• _Belge Metni_
========================================================================
Başta kendi nefsime, sonra müslüman kardeşlerime,
yöneticilere ve iyiliği emir, kötülüğü men faaliyetinde bulunanlara nasihat
olmasını umarak aktarıyorum:
İmam Abdulvehhab eş-Şa’rânî rahimehullah şöyle demiştir:
“Kötülüğe karşı bilfiil buğz ve adaveti ortaya koymak bazen
mendup ve mustehab, bazen de farzdır. Günahkâr ve fasıklar ise çeşitli
mertebelerde bulunurlar. Onlara karşı yapılacak en faziletli tavır hangisidir?
Hepsine karşı aynı tavır mı takınılır?”
========================================================================
• _Verilen Veriler_
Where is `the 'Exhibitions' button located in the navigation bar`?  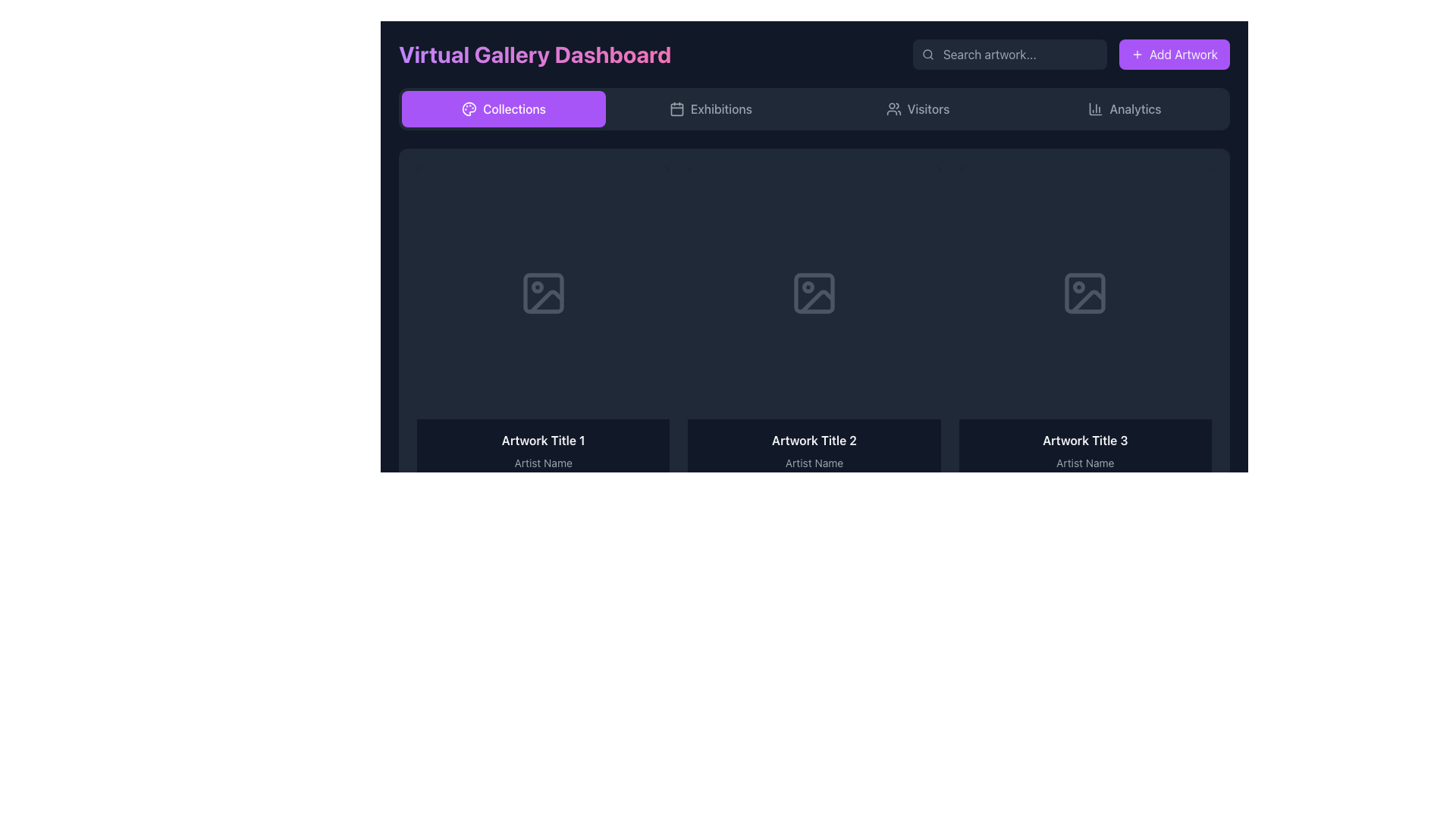
the 'Exhibitions' button located in the navigation bar is located at coordinates (710, 108).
========================================================================
• _Görevler_
1. Belge metninde "Başta kendi nefsime, sonra" ifadesiyle başlayıp "faziletli tavır hangisidir?" ifadesine kadar süren bölümü aynen aktarın.
2. Belge metnine göre yanıtlayın:
(a) Aktarılan nasihatin ilk olarak kime yönelik olması umuluyor?
(b) Aktarılan söz hangi imama aittir?
(c) Kötülüğe karşı bilfiil buğz ve adaveti ortaya koymak, mendup ve mustehab olmasının yanı sıra bazen nasıl nitelendiriliyor?

• _Çözümlü Yanıtlar_
1.
Başta kendi nefsime, sonra müslüman kardeşlerime,
yöneticilere ve iyiliği emir, kötülüğü men faaliyetinde bulunanlara nasihat
olmasını umarak aktarıyorum:
İmam Abdulvehhab eş-Şa’rânî rahimehullah şöyle demiştir:
“Kötülüğe karşı bilfiil buğz ve adaveti ortaya koymak bazen
mendup ve mustehab, bazen de farzdır. Günahkâr ve fasıklar ise çeşitli
mertebelerde bulunurlar. Onlara karşı yapılacak en faziletli tavır hangisidir?

2.
(a) Aktaranın kendi nefsine.
(b) İmam Abdulvehhab eş-Şa’rânî.
(c) Farz olarak.